■ **Work request**: Print the lines in the listing below starting at the line with "Where should I click to: Click the phrase" and ending at the line with "Image resolution: width=869", both included. Reproduce them exactly and omit every picture.

** Opening Supplied entries block **

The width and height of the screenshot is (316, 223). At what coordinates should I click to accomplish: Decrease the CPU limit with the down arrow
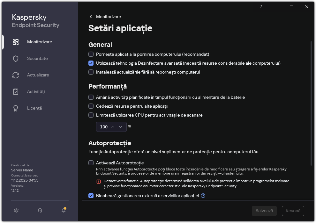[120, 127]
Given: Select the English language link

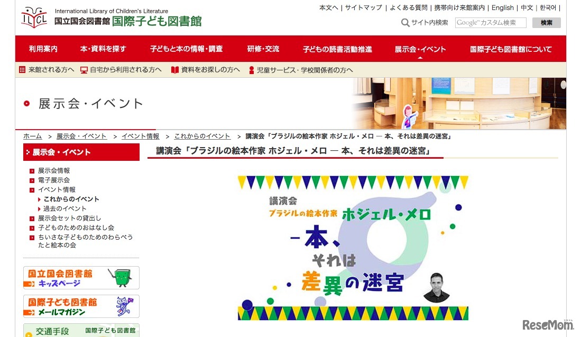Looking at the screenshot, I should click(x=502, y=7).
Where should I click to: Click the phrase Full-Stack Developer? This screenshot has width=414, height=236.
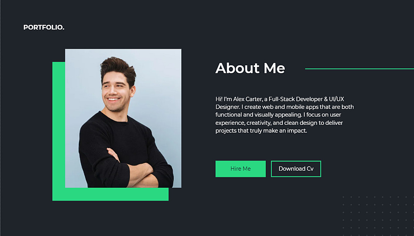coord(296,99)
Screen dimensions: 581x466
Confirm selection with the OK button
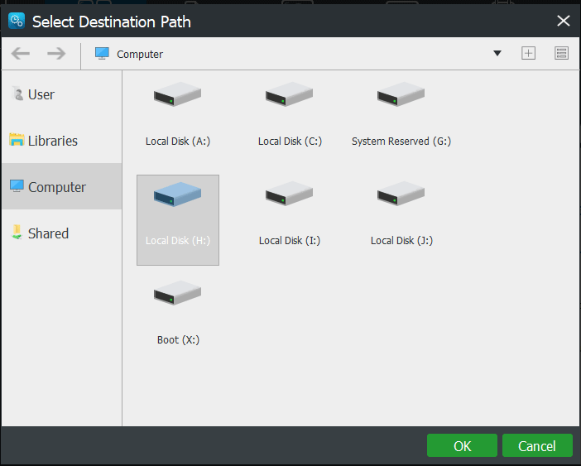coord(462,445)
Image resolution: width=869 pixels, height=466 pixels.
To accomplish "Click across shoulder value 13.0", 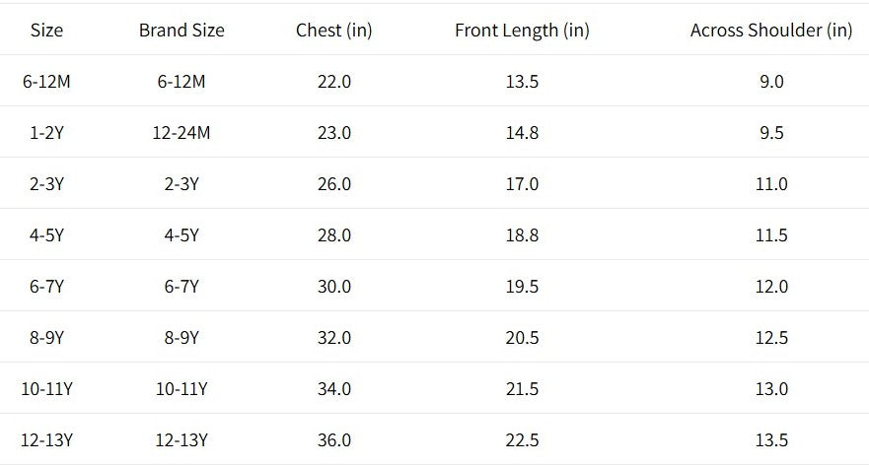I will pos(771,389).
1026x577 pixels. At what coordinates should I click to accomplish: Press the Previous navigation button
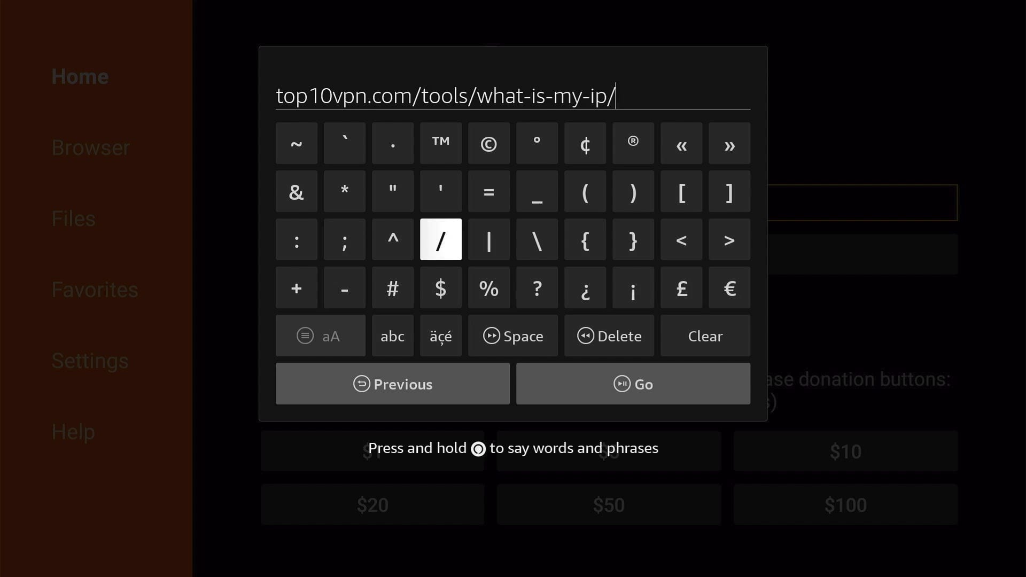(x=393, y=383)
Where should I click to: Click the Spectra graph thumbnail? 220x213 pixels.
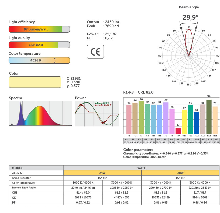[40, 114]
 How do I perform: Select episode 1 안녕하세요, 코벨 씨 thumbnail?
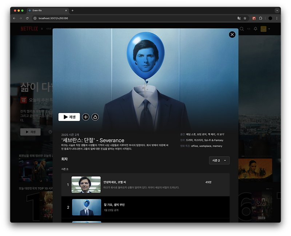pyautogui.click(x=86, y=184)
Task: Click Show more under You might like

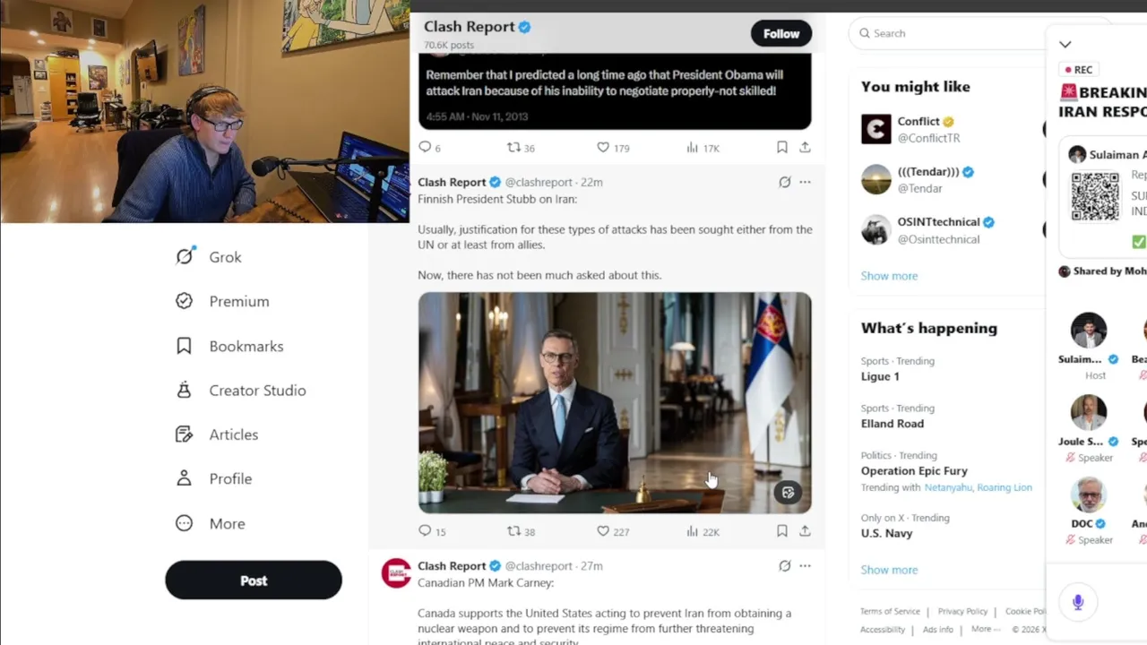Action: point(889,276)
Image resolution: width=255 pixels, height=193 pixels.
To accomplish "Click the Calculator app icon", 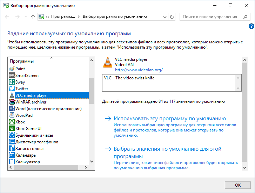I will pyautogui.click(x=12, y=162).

** Closing Supplied entries block **
** Opening Supplied entries block **

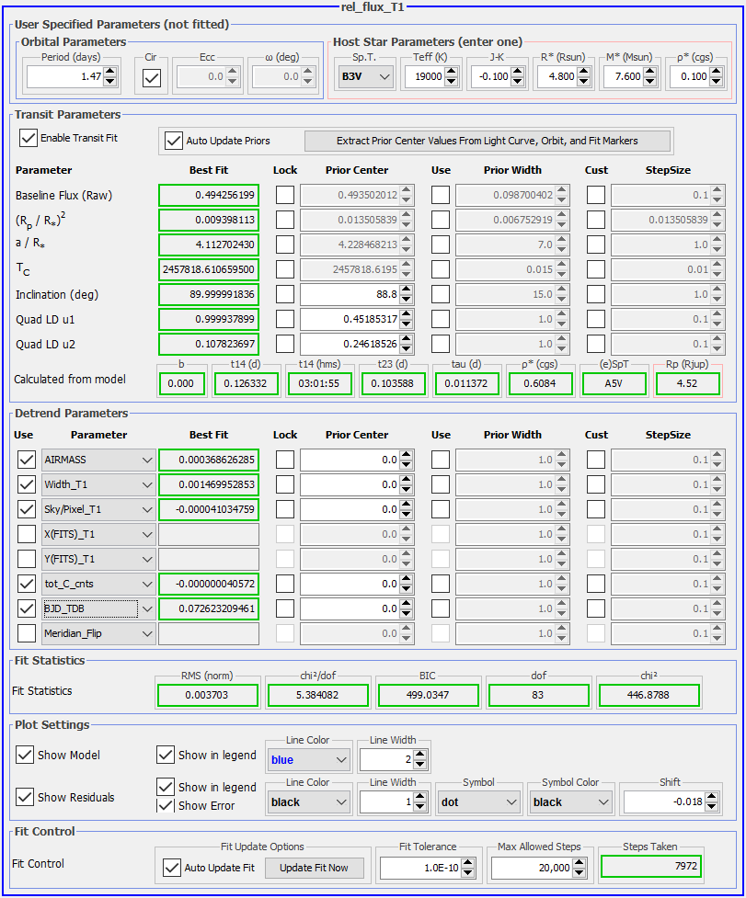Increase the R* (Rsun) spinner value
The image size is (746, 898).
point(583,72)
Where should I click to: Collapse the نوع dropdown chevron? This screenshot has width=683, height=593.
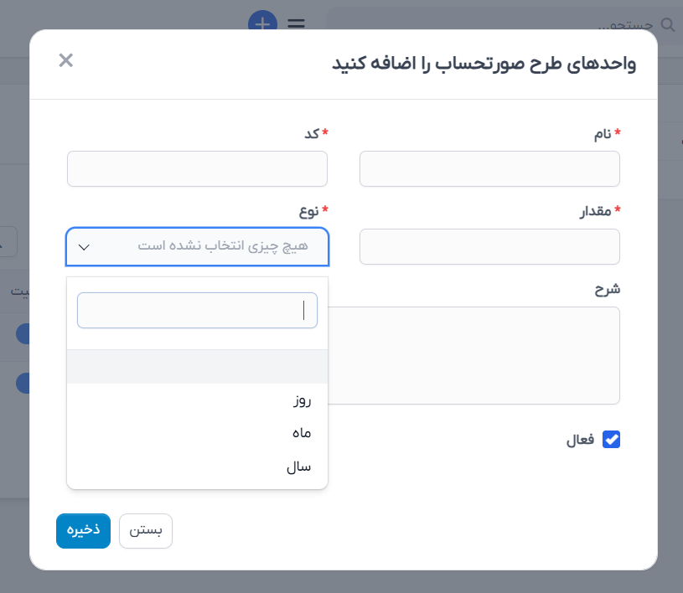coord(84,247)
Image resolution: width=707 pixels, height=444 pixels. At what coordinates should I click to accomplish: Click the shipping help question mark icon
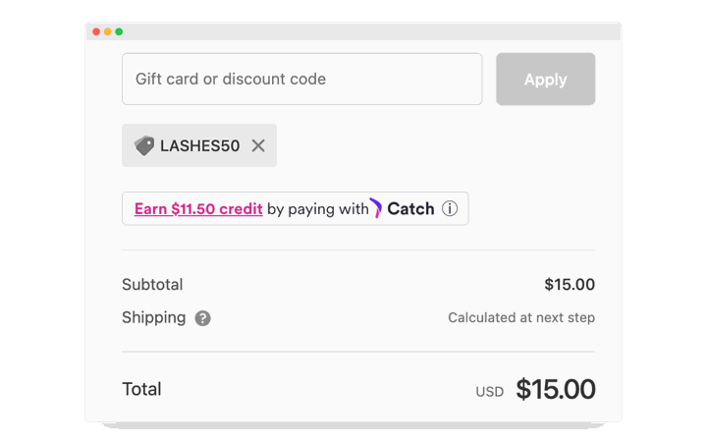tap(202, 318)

** Closing Supplied entries block **
** Opening Supplied entries block **

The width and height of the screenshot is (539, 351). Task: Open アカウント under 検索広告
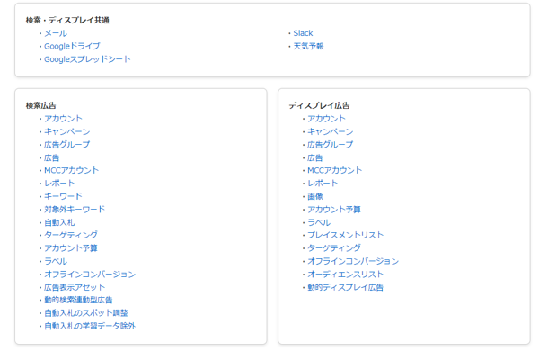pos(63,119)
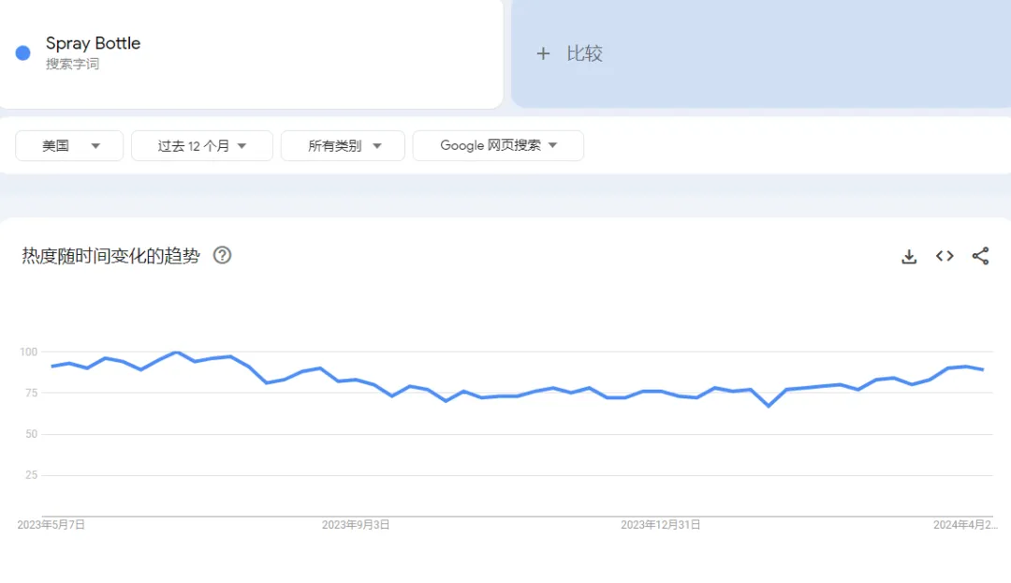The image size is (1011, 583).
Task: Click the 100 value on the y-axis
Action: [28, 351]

** Closing Supplied entries block **

■ **Response for this exercise**:
Where should I click to: Click the phrase Full-Stack Developer? This screenshot has width=414, height=236.
coord(296,99)
Screen dimensions: 581x466
Confirm selection with the OK button
coord(462,445)
Image resolution: width=869 pixels, height=466 pixels.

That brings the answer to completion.